begin DATA
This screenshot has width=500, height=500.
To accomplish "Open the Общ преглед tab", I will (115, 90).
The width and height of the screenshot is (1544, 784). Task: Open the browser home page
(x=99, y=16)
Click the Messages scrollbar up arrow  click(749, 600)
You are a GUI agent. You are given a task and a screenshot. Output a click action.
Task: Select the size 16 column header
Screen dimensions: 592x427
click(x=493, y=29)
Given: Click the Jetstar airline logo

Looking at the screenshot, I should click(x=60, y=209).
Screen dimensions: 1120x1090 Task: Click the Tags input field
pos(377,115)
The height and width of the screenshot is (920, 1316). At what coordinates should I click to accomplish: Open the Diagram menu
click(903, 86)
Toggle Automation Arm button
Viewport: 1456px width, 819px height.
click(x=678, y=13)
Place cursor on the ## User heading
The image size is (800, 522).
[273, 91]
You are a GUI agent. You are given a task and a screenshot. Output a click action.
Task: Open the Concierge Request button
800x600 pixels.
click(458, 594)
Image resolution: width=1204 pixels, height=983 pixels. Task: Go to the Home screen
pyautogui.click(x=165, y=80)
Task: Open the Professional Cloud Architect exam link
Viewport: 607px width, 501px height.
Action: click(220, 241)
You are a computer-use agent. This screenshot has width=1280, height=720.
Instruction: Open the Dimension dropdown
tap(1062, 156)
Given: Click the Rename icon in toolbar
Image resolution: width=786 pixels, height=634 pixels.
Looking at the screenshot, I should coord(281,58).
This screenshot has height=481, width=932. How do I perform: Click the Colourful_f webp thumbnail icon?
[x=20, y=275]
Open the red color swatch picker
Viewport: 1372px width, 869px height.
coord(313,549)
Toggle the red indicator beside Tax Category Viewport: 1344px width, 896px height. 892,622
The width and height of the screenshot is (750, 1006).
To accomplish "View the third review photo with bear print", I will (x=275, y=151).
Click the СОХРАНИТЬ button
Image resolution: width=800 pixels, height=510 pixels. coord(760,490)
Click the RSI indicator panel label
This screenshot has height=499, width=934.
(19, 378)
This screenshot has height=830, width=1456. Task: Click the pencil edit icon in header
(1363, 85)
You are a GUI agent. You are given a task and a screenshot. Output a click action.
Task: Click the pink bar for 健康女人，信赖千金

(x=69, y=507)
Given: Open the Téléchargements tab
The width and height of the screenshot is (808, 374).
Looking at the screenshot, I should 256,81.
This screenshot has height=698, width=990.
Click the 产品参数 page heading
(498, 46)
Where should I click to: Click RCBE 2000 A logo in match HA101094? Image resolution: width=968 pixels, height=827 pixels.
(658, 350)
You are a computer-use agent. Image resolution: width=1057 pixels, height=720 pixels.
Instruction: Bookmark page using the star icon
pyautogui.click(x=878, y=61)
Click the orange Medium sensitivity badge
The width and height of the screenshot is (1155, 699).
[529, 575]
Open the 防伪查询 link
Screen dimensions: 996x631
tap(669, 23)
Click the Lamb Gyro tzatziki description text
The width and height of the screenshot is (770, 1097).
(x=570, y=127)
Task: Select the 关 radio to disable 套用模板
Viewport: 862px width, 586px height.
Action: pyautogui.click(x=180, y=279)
end DATA
## STATED TASK
Rewrite all the records above, putting "Step" wherever "Instruction" appears and leaving everything else as it is.

## THE RESPONSE
This screenshot has width=500, height=500.
To accomplish "Open the Общ преглед tab", I will (115, 90).
The width and height of the screenshot is (1544, 784). Task: Open the browser home page
(x=99, y=16)
Click the Messages scrollbar up arrow  click(749, 600)
You are a GUI agent. You are given a task and a screenshot. Output a click action.
Task: Select the size 16 column header
Screen dimensions: 592x427
click(x=493, y=29)
Given: Click the Jetstar airline logo

Looking at the screenshot, I should click(x=60, y=209).
Screen dimensions: 1120x1090 Task: Click the Tags input field
pos(377,115)
The height and width of the screenshot is (920, 1316). At what coordinates should I click to accomplish: Open the Diagram menu
click(903, 86)
Toggle Automation Arm button
Viewport: 1456px width, 819px height.
click(x=678, y=13)
Place cursor on the ## User heading
The image size is (800, 522).
[273, 91]
You are a GUI agent. You are given a task and a screenshot. Output a click action.
Task: Open the Concierge Request button
800x600 pixels.
click(458, 594)
Image resolution: width=1204 pixels, height=983 pixels. Task: Go to the Home screen
pyautogui.click(x=165, y=80)
Task: Open the Professional Cloud Architect exam link
Viewport: 607px width, 501px height.
Action: click(220, 241)
You are a computer-use agent. This screenshot has width=1280, height=720.
Step: Open the Dimension dropdown
tap(1062, 156)
Given: Click the Rename icon in toolbar
Image resolution: width=786 pixels, height=634 pixels.
Looking at the screenshot, I should coord(281,58).
This screenshot has height=481, width=932. How do I perform: Click the Colourful_f webp thumbnail icon?
[x=20, y=275]
Open the red color swatch picker
Viewport: 1372px width, 869px height.
coord(313,549)
Toggle the red indicator beside Tax Category Viewport: 1344px width, 896px height. 892,622
The width and height of the screenshot is (750, 1006).
To accomplish "View the third review photo with bear print", I will (x=275, y=151).
Click the СОХРАНИТЬ button
Image resolution: width=800 pixels, height=510 pixels. coord(760,490)
Click the RSI indicator panel label
This screenshot has height=499, width=934.
(19, 378)
This screenshot has height=830, width=1456. Task: Click the pencil edit icon in header
(1363, 85)
You are a GUI agent. You are given a task and a screenshot. Output a click action.
Task: Click the pink bar for 健康女人，信赖千金

(x=69, y=507)
Given: Open the Téléchargements tab
The width and height of the screenshot is (808, 374).
Looking at the screenshot, I should 256,81.
This screenshot has height=698, width=990.
Click the 产品参数 page heading
(498, 46)
Where should I click to: Click RCBE 2000 A logo in match HA101094? Image resolution: width=968 pixels, height=827 pixels.
(658, 350)
You are a computer-use agent. Image resolution: width=1057 pixels, height=720 pixels.
Step: Bookmark page using the star icon
pyautogui.click(x=878, y=61)
Click the orange Medium sensitivity badge
The width and height of the screenshot is (1155, 699).
[529, 575]
Open the 防伪查询 link
Screen dimensions: 996x631
tap(669, 23)
Click the Lamb Gyro tzatziki description text
The width and height of the screenshot is (770, 1097).
(x=570, y=127)
Task: Select the 关 radio to disable 套用模板
Viewport: 862px width, 586px height.
Action: pyautogui.click(x=180, y=279)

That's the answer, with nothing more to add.